Rossini Stéphane · Nationalrat · 2003-06-18
Rossini Stéphane · Nationalrat · Wallis · Sozialdemokratische Fraktion · 2003-06-18
Wortprotokoll
Le groupe socialiste a lui aussi effectué une longue réflexion et toute une série de démarches par rapport à la problématique de la levée de l'obligation de contracter.
Aujourd'hui, comme il l'a fait en commission, il se rallie à la majorité concernant les principes.
Cette longue réflexion nous a conduits d'abord à nous poser la question essentielle de savoir qui l'on défendait: est-ce que l'on défendait d'abord le revenu du médecin ou le patient? Nous nous sommes posé la question de savoir comment maîtriser l'offre de médecins dans ce pays, dans un pays qui par ailleurs ne dispose d'aucune politique de démographie médicale. Finalement, le débat dans notre groupe a évolué jusqu'à aboutir au concept qui vous est présenté aujourd'hui et qui est celui des réseaux de santé.

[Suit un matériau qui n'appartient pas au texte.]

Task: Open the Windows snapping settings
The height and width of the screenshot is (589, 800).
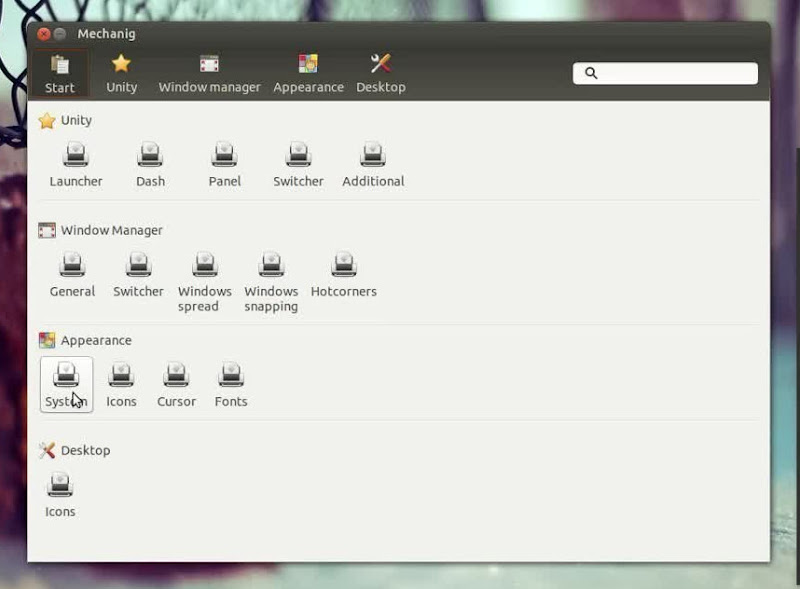Action: click(271, 281)
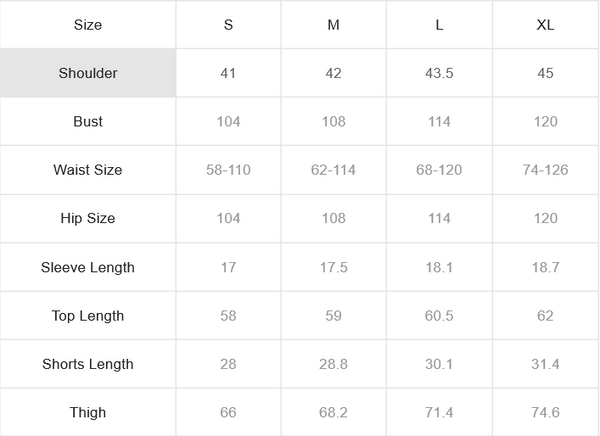The width and height of the screenshot is (600, 436).
Task: Click the Thigh row label
Action: [x=88, y=412]
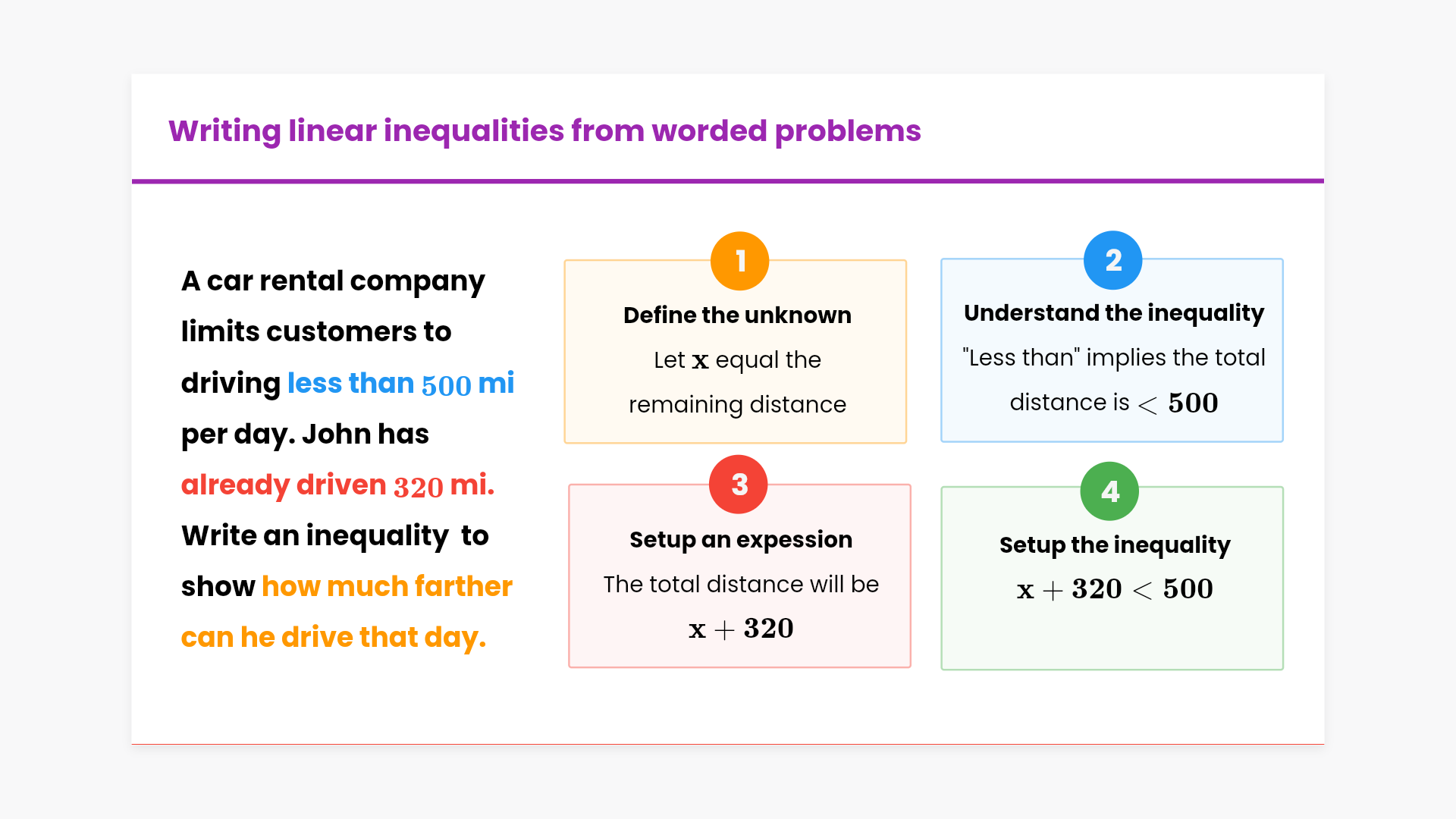This screenshot has width=1456, height=819.
Task: Click the purple divider line under the title
Action: pos(728,181)
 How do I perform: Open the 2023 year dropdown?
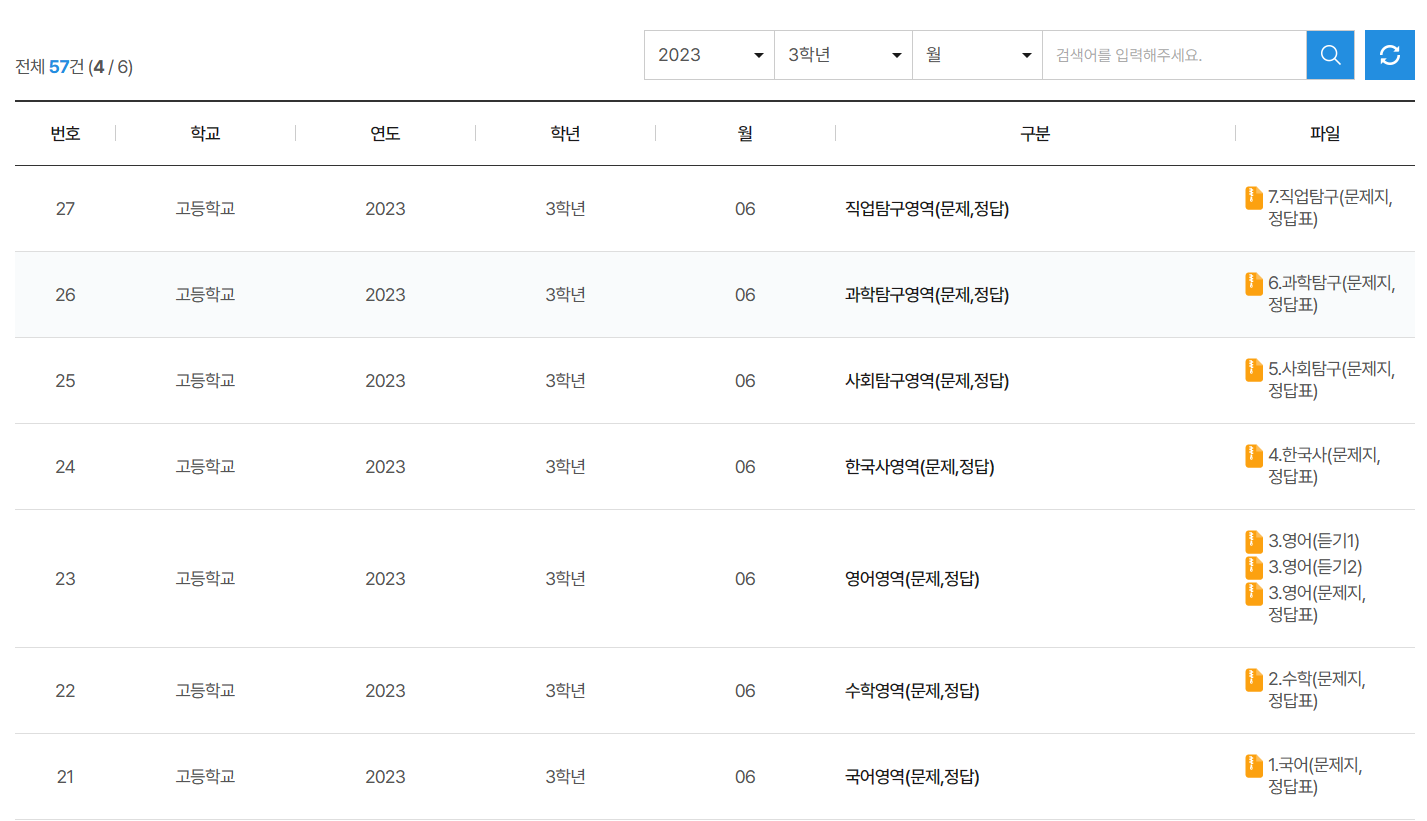(x=709, y=55)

Les réseaux ne résolvent manifestement pas tous les problèmes. J'aimerais intervenir ici plus particulièrement sur la proposition de minorité Gross Jost (al. 1quater) qui concerne la définition par le Conseil fédéral des critères qui permettront de garantir la couverture des besoins médicaux, la couverture en soins. En effet, pour nous, on l'a déjà évoqué à plusieurs reprises, dans ce domaine de la relation entre la Confédération et les cantons, la question de la cohérence de cette application de l'égalité versus inégalités qui en résulte est problématique sous l'angle politique et aussi sous l'angle technique. En effet, on sait que pour les cantons, il n'est pas du tout aisé de définir les besoins en termes de couverture médicale. Les particularités régionales, les particularités liées aux spécialités, aux types d'activités médicales, la problématique liée à l'évolution globale du système de santé, c'est-à-dire la coordination de l'organisation au sein des cantons du monde ambulatoire hospitalier, de la prise en charge en EMS, en soins à domicile, etc., posent toute une série de questions.
Nous sommes convaincus qu'il faut simplifier cette organisation et qu'il faut cesser de multiplier les pilotes en donnant dans ce cadre-ci un certain nombre de règles du jeu, c'est-à-dire en fixant des critères qui sont des lignes directrices. Celles-ci doivent être édictées par le Conseil fédéral, en collaboration avec les principaux partenaires, notamment avec les cantons et les fournisseurs de prestations. C'est pour nous un élément central parce que nous craignons que, sans règles du jeu claires, en laissant les cantons seuls face à leur responsabilité, le risque soit grand d'aboutir au chaos par la multiplication des recours, par les conséquences d'une impossibilité de gérer à long terme et de manière cohérente cette problématique. Et, pour boucler la boucle, nous craignons fortement que, si le chaos devait s'installer, nous aboutissions au retour à la situation d'il y a deux ans, c'est-à-dire à postuler une levée de l'obligation de contracter qui ne soit plus pilotée par des autorités publiques - que ce soit par les cantons ou la Confédération - mais tout simplement par les assureurs avec les dangers que cela comporte, comme l'a évoqué notre collègue Guisan tout à l'heure.
C'est la raison pour laquelle, à l'article 35 alinéa 1quater, nous vous invitons à soutenir la minorité Gross Jost concernant la fixation des critères. Il s'agit impérativement pour nous d'avoir des règles du jeu.
Je m'exprime très brièvement concernant les autres propositions.
La proposition Polla est une proposition que nous aurions pu déposer il y a deux ans. Notre position par rapport à la problématique des réseaux a évolué, et, aujourd'hui, nous sommes acquis à la cause des réseaux de soins coordonnés qui ont été évoqués. Malgré la difficulté de l'enjeu, nous pensons qu'il est important que cela puisse aboutir. MM. Guisan et Gross Jost ont évoqué le consensus qui a été trouvé, et nous pensons que tous les efforts qui ont été entrepris doivent aboutir pour aller de l'avant.
Nous allons également suivre la minorité Meyer Thérèse, parce qu'elle amène une certaine stabilité et permet d'apaiser les craintes.
Nous suivrons aussi la minorité Robbiani par souci d'éviter des abus dans le sens du retrait ou de la cessation de certains traitements.
Et nous soutiendrons également la proposition Sommaruga parce qu'elle intègre dans ce processus un partenaire essentiel, qui est le partenaire le plus concerné, à savoir les patients.
Voilà pour les positions du groupe socialiste.